From the entries underneath, give the number of lines holding the word "logo", without any other words.

[[ RECORDS PROVIDED open ]]

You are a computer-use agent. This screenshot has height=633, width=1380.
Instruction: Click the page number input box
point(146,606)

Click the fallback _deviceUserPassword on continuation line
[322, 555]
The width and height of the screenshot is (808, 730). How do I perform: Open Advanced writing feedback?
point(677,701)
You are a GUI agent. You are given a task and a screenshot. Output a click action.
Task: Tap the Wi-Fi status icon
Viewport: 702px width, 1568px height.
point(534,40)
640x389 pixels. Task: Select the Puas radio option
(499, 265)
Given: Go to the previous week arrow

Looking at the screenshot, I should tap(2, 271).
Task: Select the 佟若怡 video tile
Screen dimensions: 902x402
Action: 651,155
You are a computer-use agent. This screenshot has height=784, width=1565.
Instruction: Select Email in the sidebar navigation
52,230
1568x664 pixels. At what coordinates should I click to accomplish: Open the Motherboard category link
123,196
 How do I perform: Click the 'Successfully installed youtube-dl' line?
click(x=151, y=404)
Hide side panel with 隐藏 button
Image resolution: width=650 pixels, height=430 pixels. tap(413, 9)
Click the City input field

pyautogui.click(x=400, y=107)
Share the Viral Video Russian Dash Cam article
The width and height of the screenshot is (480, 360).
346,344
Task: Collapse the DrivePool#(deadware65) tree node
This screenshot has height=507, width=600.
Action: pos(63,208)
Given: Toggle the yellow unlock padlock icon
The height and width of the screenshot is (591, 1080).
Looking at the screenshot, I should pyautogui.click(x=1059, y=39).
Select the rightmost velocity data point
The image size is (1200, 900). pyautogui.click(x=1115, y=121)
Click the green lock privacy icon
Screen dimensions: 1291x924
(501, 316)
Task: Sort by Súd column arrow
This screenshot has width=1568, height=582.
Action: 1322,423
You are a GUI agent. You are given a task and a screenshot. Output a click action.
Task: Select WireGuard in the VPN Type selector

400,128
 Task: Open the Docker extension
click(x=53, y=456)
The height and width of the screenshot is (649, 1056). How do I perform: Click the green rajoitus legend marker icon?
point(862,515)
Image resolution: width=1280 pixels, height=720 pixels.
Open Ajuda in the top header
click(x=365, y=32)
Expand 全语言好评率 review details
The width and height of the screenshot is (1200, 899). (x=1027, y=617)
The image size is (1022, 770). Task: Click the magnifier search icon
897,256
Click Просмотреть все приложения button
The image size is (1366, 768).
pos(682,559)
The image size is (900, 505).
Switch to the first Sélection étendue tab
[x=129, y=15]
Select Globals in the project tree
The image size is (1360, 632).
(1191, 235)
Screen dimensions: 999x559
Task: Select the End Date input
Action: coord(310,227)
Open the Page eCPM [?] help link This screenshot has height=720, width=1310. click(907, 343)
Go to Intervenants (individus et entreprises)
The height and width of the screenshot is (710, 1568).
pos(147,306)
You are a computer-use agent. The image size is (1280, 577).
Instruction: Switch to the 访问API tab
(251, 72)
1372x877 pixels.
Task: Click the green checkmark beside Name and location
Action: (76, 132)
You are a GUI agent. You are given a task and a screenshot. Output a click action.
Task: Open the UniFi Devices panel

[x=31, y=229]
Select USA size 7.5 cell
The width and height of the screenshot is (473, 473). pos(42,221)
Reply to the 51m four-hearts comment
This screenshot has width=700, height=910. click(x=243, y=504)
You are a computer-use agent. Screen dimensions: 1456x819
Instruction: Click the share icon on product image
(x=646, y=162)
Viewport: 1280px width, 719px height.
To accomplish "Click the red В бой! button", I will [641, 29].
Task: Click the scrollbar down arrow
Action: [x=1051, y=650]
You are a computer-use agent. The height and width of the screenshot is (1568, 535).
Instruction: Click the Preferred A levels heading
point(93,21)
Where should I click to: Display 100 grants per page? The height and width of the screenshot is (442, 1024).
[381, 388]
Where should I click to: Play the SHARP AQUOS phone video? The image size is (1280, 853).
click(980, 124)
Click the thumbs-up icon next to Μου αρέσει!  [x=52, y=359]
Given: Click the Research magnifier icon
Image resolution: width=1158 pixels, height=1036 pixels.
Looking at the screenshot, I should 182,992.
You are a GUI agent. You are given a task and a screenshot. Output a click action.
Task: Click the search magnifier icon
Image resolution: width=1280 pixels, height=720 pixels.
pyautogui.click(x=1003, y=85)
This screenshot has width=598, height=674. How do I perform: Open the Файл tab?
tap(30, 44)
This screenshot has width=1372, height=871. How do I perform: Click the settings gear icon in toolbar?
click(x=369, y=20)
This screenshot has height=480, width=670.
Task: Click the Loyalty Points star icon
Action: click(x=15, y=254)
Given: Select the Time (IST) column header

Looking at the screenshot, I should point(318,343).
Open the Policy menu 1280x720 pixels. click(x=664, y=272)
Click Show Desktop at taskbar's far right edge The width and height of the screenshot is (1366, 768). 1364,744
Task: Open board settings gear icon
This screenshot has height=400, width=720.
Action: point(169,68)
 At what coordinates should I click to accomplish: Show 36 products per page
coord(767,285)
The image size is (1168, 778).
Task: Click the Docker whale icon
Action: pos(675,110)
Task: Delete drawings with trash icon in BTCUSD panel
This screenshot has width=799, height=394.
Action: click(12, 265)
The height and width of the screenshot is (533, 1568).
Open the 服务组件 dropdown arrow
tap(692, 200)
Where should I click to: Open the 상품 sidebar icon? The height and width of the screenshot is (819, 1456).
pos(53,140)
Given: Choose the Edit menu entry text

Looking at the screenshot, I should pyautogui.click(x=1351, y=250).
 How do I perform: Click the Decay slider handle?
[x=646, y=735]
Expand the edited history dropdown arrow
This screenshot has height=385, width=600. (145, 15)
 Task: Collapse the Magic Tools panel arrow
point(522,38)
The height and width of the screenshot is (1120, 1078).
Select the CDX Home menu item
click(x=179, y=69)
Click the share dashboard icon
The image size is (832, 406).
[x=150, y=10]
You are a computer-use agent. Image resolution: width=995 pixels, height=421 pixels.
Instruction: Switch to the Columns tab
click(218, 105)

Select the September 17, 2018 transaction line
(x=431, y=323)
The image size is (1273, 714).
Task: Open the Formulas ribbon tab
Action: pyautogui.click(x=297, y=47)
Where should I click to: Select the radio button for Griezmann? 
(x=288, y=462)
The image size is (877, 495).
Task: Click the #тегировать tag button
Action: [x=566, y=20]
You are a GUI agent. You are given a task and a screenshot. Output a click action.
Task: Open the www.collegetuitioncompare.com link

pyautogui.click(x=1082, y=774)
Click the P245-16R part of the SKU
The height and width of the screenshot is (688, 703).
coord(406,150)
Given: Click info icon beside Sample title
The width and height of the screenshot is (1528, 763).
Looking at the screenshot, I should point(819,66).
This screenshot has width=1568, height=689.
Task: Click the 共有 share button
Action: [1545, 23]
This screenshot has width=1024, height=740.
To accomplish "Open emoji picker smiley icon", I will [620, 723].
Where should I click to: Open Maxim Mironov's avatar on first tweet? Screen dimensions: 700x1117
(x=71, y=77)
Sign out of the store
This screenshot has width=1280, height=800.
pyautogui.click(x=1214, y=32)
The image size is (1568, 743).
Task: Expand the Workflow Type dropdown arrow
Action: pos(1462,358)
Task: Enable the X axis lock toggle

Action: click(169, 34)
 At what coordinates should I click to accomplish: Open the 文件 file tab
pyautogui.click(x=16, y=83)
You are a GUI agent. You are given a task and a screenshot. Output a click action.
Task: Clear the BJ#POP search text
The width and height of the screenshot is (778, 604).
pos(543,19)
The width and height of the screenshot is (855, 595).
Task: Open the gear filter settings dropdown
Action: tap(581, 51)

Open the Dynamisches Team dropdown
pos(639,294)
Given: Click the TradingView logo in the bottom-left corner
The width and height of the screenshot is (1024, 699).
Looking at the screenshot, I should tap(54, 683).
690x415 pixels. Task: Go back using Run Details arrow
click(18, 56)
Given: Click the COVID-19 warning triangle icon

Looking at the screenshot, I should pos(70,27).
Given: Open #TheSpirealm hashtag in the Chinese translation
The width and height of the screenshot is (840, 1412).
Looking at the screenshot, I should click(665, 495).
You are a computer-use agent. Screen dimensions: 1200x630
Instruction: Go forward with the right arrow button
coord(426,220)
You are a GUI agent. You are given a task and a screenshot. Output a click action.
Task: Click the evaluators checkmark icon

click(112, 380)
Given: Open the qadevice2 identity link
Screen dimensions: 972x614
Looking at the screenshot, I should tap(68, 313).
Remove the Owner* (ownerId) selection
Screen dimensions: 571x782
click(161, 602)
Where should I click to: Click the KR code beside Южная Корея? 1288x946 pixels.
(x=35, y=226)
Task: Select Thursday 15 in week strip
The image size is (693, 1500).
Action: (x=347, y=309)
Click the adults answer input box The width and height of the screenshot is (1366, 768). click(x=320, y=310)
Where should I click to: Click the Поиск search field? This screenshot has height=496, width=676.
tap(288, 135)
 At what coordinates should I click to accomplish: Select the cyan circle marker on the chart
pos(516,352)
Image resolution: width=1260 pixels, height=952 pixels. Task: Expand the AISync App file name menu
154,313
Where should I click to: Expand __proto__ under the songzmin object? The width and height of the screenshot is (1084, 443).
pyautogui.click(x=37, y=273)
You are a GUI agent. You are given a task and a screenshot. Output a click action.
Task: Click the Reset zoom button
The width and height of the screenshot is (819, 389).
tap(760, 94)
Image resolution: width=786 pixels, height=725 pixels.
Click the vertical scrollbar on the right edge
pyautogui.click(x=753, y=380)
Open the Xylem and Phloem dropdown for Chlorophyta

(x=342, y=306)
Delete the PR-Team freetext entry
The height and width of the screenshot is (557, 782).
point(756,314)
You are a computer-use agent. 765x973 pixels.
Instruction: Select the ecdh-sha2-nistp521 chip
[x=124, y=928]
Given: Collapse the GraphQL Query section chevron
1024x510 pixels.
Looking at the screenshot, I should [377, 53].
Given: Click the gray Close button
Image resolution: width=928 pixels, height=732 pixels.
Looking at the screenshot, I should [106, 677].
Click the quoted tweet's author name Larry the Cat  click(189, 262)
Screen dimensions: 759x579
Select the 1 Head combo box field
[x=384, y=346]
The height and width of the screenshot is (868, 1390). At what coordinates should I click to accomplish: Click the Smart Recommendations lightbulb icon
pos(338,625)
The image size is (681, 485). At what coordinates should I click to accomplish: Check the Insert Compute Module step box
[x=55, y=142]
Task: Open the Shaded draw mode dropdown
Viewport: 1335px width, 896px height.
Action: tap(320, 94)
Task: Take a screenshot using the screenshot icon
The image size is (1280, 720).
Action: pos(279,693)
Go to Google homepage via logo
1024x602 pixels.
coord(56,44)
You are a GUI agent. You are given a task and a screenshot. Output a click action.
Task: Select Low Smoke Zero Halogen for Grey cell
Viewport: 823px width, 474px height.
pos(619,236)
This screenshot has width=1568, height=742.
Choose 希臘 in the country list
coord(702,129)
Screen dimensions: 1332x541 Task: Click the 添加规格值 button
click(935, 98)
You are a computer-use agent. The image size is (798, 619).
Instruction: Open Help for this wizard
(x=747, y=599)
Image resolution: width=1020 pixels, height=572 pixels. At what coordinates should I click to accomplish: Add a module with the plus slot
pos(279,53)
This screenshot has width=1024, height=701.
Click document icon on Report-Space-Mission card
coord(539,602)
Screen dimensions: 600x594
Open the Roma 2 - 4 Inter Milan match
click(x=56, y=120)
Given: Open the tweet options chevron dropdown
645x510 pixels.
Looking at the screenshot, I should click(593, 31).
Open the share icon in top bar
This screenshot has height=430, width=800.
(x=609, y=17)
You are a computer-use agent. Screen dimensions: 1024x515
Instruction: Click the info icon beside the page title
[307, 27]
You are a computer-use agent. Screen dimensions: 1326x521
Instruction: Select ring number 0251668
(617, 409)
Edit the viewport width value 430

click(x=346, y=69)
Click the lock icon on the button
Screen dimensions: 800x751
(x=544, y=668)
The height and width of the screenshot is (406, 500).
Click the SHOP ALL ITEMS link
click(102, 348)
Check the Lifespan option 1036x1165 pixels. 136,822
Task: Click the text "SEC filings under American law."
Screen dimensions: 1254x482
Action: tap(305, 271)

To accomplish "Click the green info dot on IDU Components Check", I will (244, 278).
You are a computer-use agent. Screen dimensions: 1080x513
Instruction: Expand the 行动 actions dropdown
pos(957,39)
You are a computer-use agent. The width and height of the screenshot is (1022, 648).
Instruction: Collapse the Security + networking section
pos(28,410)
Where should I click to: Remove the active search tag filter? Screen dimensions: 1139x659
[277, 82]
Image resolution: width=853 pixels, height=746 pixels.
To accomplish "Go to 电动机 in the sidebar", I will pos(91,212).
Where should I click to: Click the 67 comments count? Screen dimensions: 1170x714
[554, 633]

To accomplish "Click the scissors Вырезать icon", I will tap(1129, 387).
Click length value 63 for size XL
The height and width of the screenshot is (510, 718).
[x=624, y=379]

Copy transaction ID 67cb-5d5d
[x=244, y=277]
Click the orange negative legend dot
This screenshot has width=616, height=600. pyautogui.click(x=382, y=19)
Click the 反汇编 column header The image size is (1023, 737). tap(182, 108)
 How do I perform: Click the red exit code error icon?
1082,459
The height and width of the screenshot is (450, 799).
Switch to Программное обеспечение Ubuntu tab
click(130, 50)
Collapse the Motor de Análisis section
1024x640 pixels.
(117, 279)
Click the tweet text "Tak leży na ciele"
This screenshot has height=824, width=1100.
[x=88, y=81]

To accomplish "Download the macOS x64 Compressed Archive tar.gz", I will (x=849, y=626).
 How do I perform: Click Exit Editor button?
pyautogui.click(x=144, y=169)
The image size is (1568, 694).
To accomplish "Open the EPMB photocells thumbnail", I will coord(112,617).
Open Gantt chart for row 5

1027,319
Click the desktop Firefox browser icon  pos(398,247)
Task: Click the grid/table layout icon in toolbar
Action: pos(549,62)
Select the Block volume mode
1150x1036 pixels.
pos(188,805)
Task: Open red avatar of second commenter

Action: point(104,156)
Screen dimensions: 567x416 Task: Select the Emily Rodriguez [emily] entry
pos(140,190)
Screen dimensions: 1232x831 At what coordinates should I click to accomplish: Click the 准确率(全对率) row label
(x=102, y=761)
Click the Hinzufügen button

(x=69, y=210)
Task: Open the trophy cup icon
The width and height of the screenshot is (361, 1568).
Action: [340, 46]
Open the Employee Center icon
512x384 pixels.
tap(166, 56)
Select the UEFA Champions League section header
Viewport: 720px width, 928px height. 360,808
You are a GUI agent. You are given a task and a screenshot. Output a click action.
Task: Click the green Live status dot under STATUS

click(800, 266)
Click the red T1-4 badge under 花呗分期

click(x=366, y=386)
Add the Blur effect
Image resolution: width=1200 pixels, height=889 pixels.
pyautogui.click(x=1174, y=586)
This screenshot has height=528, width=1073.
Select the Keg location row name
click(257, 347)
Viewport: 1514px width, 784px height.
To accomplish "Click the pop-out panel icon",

[[ RECORDS PROVIDED closed ]]

> _RESPONSE_: 2